Problem
The stretch wanted below opens at the line containing "Sunnyvale (88, 2138)" and closes at the line containing "Real Estate Trends –". Please return it exactly, with no other lines.
(Data records begins)
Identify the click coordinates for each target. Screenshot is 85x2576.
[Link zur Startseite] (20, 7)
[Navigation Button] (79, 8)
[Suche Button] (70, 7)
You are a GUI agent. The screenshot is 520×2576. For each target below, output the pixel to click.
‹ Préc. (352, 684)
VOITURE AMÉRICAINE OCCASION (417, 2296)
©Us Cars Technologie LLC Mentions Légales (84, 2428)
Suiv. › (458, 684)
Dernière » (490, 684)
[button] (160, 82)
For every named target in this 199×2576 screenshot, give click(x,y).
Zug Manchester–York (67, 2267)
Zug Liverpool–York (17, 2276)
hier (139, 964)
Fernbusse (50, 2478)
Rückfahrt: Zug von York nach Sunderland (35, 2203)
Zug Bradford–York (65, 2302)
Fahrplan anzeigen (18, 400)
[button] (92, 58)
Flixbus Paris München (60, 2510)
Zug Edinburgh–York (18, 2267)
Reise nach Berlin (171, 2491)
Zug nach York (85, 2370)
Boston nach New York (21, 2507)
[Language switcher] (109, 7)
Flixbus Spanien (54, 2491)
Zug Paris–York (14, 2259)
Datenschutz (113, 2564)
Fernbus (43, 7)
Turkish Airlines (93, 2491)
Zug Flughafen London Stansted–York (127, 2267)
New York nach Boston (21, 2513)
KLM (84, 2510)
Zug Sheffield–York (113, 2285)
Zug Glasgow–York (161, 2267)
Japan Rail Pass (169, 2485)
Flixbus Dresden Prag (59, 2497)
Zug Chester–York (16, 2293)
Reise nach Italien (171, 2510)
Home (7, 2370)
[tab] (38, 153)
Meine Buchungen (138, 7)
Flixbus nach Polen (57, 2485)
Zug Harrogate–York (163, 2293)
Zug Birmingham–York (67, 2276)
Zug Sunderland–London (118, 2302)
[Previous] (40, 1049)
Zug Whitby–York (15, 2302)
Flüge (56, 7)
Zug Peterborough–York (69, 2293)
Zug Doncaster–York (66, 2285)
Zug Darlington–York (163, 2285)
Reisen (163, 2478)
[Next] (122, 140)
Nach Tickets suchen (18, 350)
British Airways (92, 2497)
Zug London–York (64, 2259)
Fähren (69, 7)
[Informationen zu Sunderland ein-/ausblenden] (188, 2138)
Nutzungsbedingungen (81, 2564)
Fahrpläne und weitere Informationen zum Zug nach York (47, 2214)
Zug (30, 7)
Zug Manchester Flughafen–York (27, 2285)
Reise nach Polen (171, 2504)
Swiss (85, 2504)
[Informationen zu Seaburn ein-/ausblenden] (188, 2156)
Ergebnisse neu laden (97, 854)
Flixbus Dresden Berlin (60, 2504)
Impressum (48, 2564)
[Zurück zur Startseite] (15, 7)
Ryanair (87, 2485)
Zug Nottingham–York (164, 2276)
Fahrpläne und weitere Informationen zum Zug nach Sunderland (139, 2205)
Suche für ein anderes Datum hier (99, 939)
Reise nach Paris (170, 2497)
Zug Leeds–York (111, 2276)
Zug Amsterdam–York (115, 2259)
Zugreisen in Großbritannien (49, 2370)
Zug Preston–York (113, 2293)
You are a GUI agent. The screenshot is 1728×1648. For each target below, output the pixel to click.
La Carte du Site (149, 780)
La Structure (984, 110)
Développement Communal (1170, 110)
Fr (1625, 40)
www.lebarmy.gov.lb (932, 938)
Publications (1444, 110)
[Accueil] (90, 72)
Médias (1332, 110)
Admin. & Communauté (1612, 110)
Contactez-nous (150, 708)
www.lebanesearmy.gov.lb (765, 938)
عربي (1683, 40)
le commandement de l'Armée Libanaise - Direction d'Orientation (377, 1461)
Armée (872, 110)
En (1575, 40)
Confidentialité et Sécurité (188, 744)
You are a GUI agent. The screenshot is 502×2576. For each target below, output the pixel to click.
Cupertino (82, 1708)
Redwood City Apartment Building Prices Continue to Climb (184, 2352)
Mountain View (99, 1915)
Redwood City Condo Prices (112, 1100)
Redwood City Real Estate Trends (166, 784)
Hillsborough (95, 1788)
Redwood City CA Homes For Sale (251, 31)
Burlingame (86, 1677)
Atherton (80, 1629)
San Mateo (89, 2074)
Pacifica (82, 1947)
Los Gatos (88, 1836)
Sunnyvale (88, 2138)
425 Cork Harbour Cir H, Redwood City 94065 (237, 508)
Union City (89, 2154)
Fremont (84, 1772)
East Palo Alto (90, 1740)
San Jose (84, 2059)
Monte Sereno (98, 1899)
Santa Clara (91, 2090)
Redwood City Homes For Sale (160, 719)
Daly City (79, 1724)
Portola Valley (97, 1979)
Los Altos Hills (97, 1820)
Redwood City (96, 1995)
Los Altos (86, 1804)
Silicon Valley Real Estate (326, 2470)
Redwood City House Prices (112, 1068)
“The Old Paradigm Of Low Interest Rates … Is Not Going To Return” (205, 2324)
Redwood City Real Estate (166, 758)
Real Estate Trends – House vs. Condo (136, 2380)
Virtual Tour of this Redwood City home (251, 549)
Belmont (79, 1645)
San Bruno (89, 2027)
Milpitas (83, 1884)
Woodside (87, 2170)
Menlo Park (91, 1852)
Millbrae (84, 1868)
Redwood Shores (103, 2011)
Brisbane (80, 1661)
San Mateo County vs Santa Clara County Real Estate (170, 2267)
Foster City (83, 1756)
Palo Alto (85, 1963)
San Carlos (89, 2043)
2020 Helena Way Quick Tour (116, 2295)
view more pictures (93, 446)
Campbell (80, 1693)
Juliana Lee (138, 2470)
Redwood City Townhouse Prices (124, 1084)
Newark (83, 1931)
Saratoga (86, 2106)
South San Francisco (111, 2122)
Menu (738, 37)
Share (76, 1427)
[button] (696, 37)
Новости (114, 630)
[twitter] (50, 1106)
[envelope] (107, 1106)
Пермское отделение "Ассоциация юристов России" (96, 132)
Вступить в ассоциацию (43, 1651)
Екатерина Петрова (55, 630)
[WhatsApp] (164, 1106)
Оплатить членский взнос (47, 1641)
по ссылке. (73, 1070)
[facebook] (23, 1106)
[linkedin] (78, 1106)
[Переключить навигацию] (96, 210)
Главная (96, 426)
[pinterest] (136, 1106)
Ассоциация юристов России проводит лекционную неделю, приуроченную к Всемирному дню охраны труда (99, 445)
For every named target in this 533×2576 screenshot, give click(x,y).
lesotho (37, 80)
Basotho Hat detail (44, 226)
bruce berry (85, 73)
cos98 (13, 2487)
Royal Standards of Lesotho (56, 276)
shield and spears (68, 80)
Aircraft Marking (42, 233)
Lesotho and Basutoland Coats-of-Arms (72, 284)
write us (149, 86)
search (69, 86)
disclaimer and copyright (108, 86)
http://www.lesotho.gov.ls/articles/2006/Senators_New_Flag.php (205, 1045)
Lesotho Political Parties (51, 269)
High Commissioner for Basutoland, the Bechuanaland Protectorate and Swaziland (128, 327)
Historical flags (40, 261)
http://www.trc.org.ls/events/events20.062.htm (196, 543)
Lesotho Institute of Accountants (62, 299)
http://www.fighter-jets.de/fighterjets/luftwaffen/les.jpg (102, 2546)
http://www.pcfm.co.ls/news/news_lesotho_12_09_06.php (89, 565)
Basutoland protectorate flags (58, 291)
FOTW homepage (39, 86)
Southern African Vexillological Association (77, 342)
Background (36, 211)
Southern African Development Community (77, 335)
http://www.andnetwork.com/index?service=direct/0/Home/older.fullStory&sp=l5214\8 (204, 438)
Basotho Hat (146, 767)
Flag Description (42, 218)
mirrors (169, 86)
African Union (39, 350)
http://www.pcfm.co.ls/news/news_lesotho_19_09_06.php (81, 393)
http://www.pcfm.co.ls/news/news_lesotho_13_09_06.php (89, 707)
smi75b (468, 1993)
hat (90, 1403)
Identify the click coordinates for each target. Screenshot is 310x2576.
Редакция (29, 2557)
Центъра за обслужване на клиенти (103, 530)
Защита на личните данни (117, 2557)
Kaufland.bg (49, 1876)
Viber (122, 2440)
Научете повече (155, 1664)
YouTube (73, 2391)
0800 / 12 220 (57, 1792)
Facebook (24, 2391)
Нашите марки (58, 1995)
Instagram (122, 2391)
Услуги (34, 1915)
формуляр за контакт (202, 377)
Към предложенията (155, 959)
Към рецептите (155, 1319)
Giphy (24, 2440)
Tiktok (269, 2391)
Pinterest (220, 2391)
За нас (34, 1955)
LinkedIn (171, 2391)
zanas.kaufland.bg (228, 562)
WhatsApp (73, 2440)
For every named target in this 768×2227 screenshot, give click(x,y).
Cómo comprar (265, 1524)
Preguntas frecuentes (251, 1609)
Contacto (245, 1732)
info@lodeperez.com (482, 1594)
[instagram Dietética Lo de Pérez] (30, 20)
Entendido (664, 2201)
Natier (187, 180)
(Data records ends)
Answer space
Sunnyvale (88, 2138)
425 Cork Harbour Cir H, Redwood City 94065 (237, 508)
Union City (89, 2154)
Fremont (84, 1772)
East Palo Alto (90, 1740)
San Jose (84, 2059)
Monte Sereno (98, 1899)
Santa Clara (91, 2090)
Redwood City Homes For Sale (160, 719)
Daly City (79, 1724)
Portola Valley (97, 1979)
Los Altos Hills (97, 1820)
Redwood City (96, 1995)
Los Altos (86, 1804)
Silicon Valley Real Estate (326, 2470)
Redwood City House Prices (112, 1068)
“The Old Paradigm Of Low Interest Rates … Is Not Going To Return” (205, 2324)
Redwood City Real Estate (166, 758)
Real Estate Trends – House vs. Condo (136, 2380)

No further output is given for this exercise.